Relations between uneasy allies United States and Pakistan have frayed in recent years, with Washington accusing Islamabad of turning a blind eye or helping Afghan Taliban and Haqqani network militants who stage attacks in Afghanistan. Pakistan denies doing so.
President Donald Trump has vowed to get tough with Pakistan unless it changed its behaviour, with U.S. officials threatening further reductions in aid and mooting targeted sanctions against Pakistani officials.
Tillerson, on a tour of Asia and the Middle East, arrived in Pakistan on Tuesday afternoon and met with Abbasi, as well as Pakistan’s powerful army chief, General Qamar Javed Bajwa.
“We are committed in the war against terror,” Abbasi told Tillerson, as the two men sat facing each other on a long table.
“We have produced results.
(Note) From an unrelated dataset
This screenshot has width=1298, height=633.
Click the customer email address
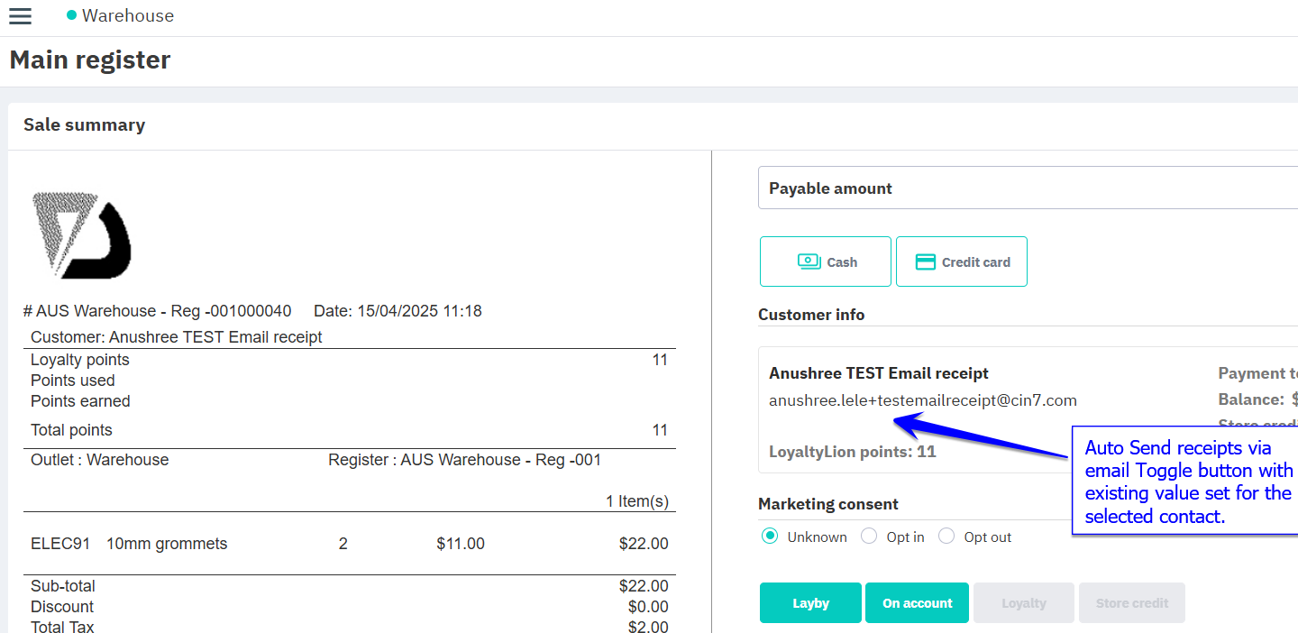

And we are looking forward to moving ahead with the U.S. and building a tremendous relationship,” added Abbasi, who sat next to Bajwa.
During a short part of the meeting available to media, Tillerson told the Pakistani delegation that the nuclear-armed nation was an important U.S. ally in the region.
“(Pakistan is) important regionally to our joint goals of providing peace and security to the region and providing opportunity for greater economic relationship as well,” Tillerson said.
U.S officials say they are frustrated that Afghan Taliban and Haqqani militants are afforded freedom of movement and are able to transport weapons and raise funds inside Pakistan, something their Islamabad counterparts staunchly deny.
On Monday, during a visit to Kabul, Tillerson urged Pakistan to act against safe havens on its soil.
“Pakistan needs to, I think, take a clear-eyed view of the situation that they are confronted with in terms of the number of terrorist organisations that find safe haven inside of Pakistan.”
Pakistani officials bristle at the idea that the country is not doing enough against militants and say Pakistan has suffered more than 60,000 casualties in the war on terror since the Sept. 11 attacks in United States in 2001.
In recent years Pakistan has made substantial gains against militants and the number of attacks have drastically reduced, but some militant groups such as the Pakistani Taliban and the Islamic State continue to pose a threat and have periodically staged large-scale attacks.
Pakistan recently started to fence its long and porous 2,500-km border with Afghanistan in an attempt to stop militants criss-crossing the frontier.
As well as support for the Afghan Taliban and the Haqqani network, another sticking point in the relationship has been growing closeness by the United States to India, Pakistan’s arch-foe and neighbour.
Tillerson said last week that the Trump administration wanted to “dramatically deepen” cooperation with New Delhi, partly to offset Chinese influence in Asia. Trump has also called for greater Indian role in Afghanistan.
But this deepening in ties has alarmed Pakistan, which has rejected a greater political role for India for Afghanistan as a “red line” for Islamabad.
Tillerson is due to arrive in India late on Tuesday.